If he has questions about how to fill out the form, call Fidelity customer service. There’s no limit in the frequency or the dollar amount for the one-time withdrawal.
linda says
sorry, I might add that he will continue contribute to this solo 401K and not intend to close it. is there a limit like one time withdrawal/rollover for solo 401K if one wants to keep it (after 59 1/2 no penalty)?
Thanks
Izabel Malta says
Hi, I’m terrible on finances, I’m a self-employee dog-walker and pet-sitter, work alone. My
husband has W2 normal employee job, no 401k thought. We do taxes together as one with an account firm. I pay my taxes as self-employee. Don’t make much money yearly. So, since we have no retirement plan, I’d like to have an 401 k. What do you suggest? Can I open in both names? Should I open it before Jan 31st so I can use maximum $ 6.500 for 2017 taxes?
Best Regards
Izabel
Harry Sit says
The deadline to adopt a solo 401k for 2017 already passed.
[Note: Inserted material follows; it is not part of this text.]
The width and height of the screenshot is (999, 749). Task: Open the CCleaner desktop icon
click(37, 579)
It wouldn’t cover your husband either if he doesn’t work in your business. Each of you can contribute to an IRA for 2017 before tax filing deadline in April 2018.
Izabel Malta says
Thank you for the tip. If we contribute to IRA I still can open a solo 401k this year and transfer IRA for next year? Which IRA is the best for us? Can I open it in any institution?
Best Regards…
Izabel
Susan says
So I can set up a business that makes virtually almost no income – babysitting or dog walking.
then I can open a solo 401K and move over $250K in IRA funds and then be eligible for a back door roth ira?
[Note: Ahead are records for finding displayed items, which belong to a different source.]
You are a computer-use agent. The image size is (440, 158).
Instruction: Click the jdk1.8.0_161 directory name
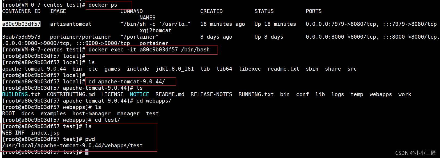click(x=175, y=69)
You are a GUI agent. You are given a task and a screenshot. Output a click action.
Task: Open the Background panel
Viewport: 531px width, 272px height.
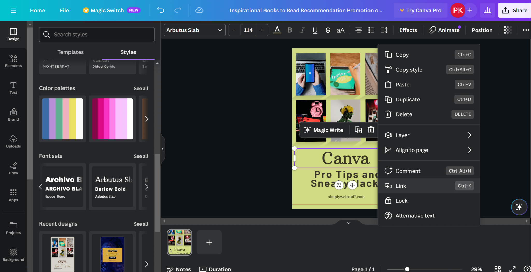coord(13,255)
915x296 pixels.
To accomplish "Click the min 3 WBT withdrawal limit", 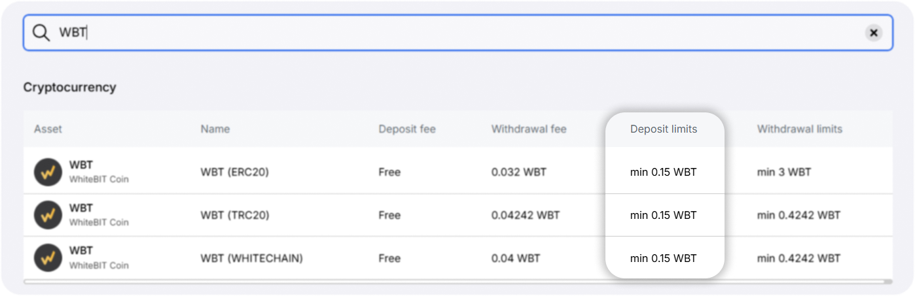I will pos(783,173).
Seems to easy to be true. Am I missing something.
Harry Sit says
It should be a legit business, not just doing it once.
Izabel Malta says
I’m a pet-sitter for years, would never be able to have $ 250k in funds…
Susan says
Izabel I already have the funds In a rollover/traditional IRA from previous career. But I am ineligible to open a Roth IRA due to spouse income.
harry. How much income would it take to make a business legitimate? I do some selling on eBay and Etsy but not sure if I have enough in profit (as compared to income) to be considered “legitimate “.
Harry Sit says
Many startup businesses lose money but there is no doubt they are a legit business. If you are selling on eBay, are you selling only items from your household you no longer need, or are you making or sourcing products to sell for a profit? Selling products you made yourself on Etsy looks more like a business if you demonstrate a continuous effort versus just a one-off. The IRS has a whole discussion on hobby versus business.